Classroom aesthetics: What is your classroom saying?

The first days of school, regardless of geographic location, are all pretty similar. The objective is quite often to provide students with an introduction to the class and a framework to “see” the roadmap for the year. Teachers regularly accomplish this task by giving some sort of a syllabus to students and parents that details objectives, provides a timeline, and states the expectations of the course. We spend a significant amount of time getting our words just right, so our teaching philosophies are clearly articulated to students and their families. However, all of this energy is wasted if the classroom does not exude these values the moment a student enters.

The posters and work on the walls and ceiling, in addition to the arrangement of the desks, including the teacher’s, come across much “louder” than anything the teacher may say or explain on the first day. One should not have to read a syllabus to get a good understanding of what a student can expect from their teacher; the classroom’s appearance is a portal to the teacher’s beliefs, especially those regarding the learner. Yes, teachers have little time to worry about these details, especially with all of the initiatives introduced at the beginning of the school year, but these particulars are some of the most important to consider. We must ask ourselves, what is my classroom saying to students? What message is it sending? Blank walls, a “graveyard” seating arrangement, and faded grammar posters or world maps may not communicate the message we had intended.

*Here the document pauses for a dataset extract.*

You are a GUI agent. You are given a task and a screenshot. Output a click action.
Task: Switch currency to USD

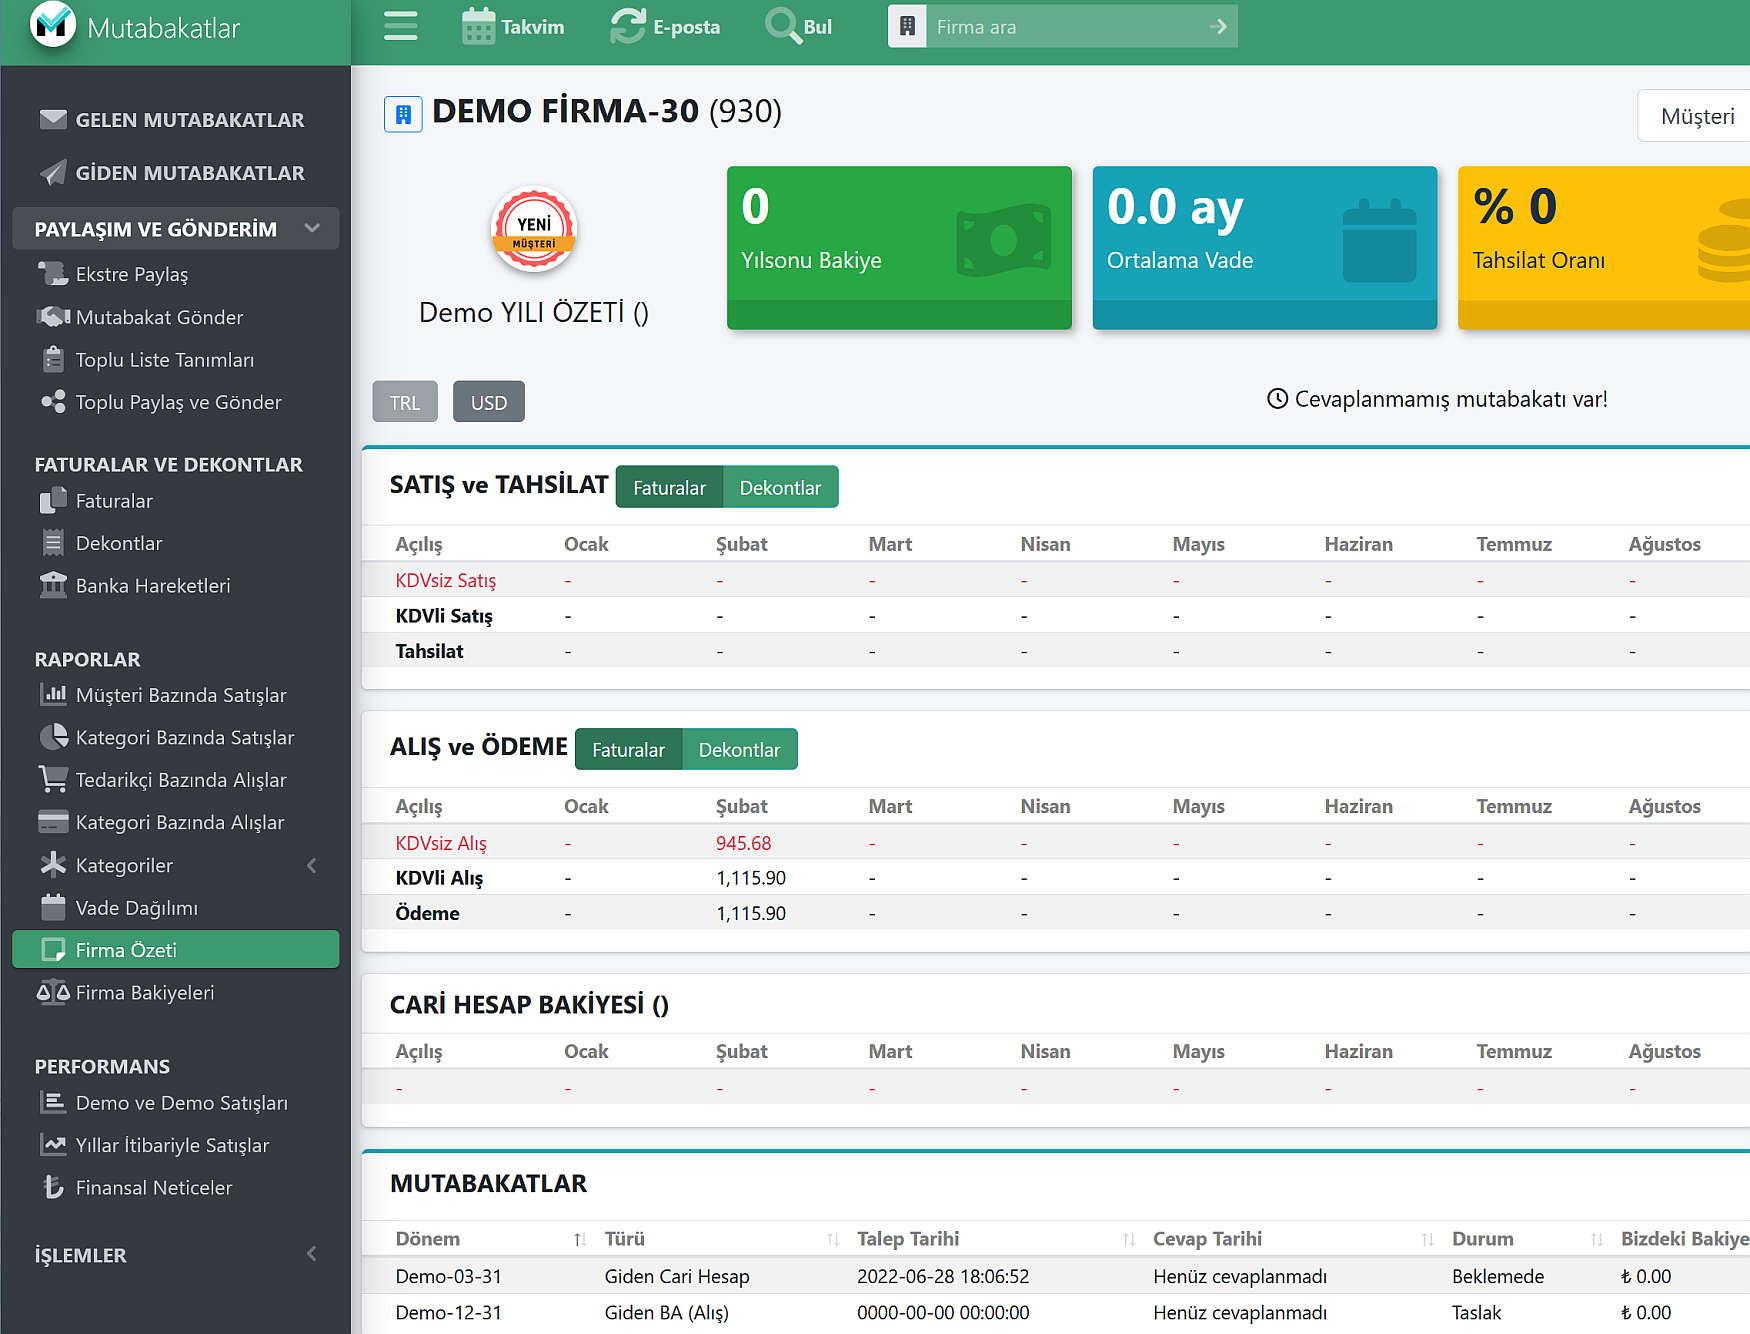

We all know initial impressions are hard to break, which is precisely the reason the appearance of our classrooms should be designed with great purpose and intent. We would most likely not go out on a initial date in our pajamas, so we must make sure our rooms are “dressed” on the first day in a manner that screams the values and expectations of the class. So, prior to the students’ arrival on the first day, stand at your door and let the classroom speak to you. What is it saying?